Silva has refused to sign a new contract until he is satisfied that the Fulham hierarchy’s ambition matches his own. But the Portuguese head coach, pivotal to the project of establishing London’s oldest professional club amongst the English elite again a decade after the devastating relegation at the end of the Khan family’s first season at the helm, set an example to his players by rebuffing the Saudi Arabian cash to stay at the Cottage. Like a succession of his predecessor, Silva has been disappointed by the slowness of Fulham’s transfer business: the club’s only two summer signings, Raul Jimenez and Calvin Bassey, only arrived midway through the pre-season tour of the United States. Continual investment is crucial in the Premier League – where standing still leads to clubs getting left behind – and the glacial pace of Fulham’s recruitment leaves Silva short of bodies again days before the big kick off.

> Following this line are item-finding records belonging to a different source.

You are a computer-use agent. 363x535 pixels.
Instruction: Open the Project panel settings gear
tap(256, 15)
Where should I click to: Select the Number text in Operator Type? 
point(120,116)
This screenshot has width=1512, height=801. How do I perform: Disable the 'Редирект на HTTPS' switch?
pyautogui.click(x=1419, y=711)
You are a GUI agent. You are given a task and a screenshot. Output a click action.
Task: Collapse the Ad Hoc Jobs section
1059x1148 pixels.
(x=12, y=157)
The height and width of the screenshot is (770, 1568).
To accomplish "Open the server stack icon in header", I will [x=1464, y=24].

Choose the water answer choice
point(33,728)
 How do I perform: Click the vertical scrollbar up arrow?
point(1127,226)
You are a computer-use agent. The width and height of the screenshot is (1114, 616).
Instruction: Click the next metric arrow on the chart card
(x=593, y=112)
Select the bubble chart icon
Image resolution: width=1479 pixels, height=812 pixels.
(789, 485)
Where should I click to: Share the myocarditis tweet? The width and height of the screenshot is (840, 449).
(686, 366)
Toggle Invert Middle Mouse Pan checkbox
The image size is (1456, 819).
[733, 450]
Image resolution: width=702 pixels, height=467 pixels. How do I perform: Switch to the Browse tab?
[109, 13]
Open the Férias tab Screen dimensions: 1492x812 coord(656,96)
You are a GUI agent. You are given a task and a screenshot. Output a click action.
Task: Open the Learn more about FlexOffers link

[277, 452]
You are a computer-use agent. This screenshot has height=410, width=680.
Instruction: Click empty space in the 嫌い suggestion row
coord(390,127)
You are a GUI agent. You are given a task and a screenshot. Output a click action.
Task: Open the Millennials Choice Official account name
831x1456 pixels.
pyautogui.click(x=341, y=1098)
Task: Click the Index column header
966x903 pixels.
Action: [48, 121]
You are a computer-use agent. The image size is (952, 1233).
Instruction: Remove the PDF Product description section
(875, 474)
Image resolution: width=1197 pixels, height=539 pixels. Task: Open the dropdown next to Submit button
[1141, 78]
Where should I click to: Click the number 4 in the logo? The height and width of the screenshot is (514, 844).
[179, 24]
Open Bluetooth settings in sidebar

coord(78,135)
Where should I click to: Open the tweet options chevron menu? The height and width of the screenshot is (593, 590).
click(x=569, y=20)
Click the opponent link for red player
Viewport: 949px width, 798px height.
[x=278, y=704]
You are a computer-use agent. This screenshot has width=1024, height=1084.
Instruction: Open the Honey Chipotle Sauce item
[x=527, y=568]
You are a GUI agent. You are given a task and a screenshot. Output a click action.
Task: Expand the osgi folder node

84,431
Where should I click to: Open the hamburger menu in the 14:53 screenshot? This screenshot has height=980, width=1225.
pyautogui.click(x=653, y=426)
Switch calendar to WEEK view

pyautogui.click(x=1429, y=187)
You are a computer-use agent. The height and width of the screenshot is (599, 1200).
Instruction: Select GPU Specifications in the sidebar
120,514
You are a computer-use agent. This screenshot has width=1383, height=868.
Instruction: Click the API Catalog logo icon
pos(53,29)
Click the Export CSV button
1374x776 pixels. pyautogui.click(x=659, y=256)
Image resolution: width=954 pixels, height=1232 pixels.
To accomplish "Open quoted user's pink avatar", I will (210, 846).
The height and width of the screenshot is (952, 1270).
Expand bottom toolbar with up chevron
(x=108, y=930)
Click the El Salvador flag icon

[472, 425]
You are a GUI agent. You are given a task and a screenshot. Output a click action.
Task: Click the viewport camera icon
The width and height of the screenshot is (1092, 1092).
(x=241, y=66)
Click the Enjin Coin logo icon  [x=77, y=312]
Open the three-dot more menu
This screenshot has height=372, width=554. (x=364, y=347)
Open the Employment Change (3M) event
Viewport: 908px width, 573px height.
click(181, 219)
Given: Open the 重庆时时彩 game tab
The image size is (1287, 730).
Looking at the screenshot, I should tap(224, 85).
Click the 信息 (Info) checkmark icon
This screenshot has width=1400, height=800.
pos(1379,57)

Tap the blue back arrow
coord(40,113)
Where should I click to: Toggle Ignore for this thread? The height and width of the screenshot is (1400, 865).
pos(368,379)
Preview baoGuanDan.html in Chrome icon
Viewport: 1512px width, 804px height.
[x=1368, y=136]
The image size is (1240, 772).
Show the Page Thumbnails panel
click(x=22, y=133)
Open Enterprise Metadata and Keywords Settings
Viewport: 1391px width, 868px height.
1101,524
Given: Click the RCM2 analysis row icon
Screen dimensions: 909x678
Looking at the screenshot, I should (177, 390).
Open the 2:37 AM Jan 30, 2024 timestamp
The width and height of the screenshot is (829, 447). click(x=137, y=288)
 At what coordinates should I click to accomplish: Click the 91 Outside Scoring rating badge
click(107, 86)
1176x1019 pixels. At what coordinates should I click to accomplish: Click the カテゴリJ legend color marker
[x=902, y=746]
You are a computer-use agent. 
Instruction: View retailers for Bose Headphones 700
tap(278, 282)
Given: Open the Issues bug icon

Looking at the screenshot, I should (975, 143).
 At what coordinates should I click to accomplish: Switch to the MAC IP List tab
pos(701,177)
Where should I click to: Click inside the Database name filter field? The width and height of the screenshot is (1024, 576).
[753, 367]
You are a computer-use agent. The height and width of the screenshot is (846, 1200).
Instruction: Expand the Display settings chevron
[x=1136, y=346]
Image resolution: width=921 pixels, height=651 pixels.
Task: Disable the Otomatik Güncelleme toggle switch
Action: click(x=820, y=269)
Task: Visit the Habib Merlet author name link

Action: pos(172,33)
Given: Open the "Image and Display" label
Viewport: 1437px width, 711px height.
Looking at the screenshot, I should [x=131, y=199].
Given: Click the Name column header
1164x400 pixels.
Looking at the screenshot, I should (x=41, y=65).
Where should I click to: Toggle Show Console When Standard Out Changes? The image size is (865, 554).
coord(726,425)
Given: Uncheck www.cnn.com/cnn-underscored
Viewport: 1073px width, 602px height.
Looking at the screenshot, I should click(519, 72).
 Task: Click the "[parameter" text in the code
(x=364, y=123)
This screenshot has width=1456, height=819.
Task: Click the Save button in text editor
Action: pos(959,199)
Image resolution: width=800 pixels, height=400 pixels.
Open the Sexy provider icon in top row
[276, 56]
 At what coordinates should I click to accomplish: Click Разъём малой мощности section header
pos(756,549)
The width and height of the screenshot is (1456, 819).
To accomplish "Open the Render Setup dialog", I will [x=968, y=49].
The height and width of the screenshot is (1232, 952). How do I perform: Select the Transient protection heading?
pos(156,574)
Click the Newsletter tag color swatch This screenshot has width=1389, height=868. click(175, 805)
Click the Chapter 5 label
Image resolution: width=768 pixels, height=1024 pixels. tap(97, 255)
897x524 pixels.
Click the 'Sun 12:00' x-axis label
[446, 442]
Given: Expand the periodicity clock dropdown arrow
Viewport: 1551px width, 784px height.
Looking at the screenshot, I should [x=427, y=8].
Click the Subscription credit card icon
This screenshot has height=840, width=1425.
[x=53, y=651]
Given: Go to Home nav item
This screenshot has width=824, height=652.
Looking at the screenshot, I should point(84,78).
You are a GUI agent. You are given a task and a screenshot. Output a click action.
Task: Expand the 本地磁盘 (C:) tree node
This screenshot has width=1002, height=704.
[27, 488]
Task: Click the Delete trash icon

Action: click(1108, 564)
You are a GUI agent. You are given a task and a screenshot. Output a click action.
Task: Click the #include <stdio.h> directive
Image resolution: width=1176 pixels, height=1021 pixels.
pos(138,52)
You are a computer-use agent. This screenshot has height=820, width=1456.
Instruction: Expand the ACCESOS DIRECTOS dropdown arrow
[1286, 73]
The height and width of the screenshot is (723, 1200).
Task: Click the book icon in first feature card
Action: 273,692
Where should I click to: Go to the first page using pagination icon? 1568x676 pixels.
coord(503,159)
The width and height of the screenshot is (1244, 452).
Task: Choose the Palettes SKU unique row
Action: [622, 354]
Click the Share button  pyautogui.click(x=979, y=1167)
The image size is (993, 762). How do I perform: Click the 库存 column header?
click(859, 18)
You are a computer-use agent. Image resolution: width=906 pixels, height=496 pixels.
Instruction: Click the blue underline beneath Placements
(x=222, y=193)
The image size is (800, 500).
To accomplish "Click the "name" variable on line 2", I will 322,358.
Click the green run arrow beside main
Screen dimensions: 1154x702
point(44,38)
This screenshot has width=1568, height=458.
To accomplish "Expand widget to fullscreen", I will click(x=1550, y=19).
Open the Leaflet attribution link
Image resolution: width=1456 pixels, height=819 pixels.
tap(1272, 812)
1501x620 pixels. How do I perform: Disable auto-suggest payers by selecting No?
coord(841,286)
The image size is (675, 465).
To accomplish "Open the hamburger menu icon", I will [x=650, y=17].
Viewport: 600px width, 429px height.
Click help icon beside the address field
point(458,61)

The discord amongst long-suffering Fulham fans, who have been asked to dig deeper into their pockets after an inflation-busting 18.5% average rise in their season tickets, dissipated a little during Saturday’s final friendly win over Hoffenheim. Not only did Willian start, but Mitrovic was influential after coming off the bench whilst the goals came from Jimenez, who proved his poaching ability to score on his first start for his new employers, and Bassey. The former Rangers and Ajax centre back capped a commanding display with a thumping header from a corner and should slot seamlessly in alongside Issa Diop at Everton on Saturday, with Tim Ream still feeling his way back from a serious shoulder injury.

But beyond a first eleven, that probably won’t contained Palhinha or Cairney at Goodison Park, Silva’s squad seems threadbare. Fulham are still searching for replacement full backs, central midfielders to cover Palhinha and Harrison Reed and negotiations over potential details for Callum Hudson-Odoi and Demarai Gray have dragged on for weeks. Tosin Adarabioyo was nowhere to be seen at the weekend as he waits to see whether Monaco will match Fulham’s valuation and if the former Manchester City man departs that the Whites will need another centre back. However encouraging Luc de Fougerolles’ Summer Series was you can’t depend on a talented teenager as the main back-up in the top flight.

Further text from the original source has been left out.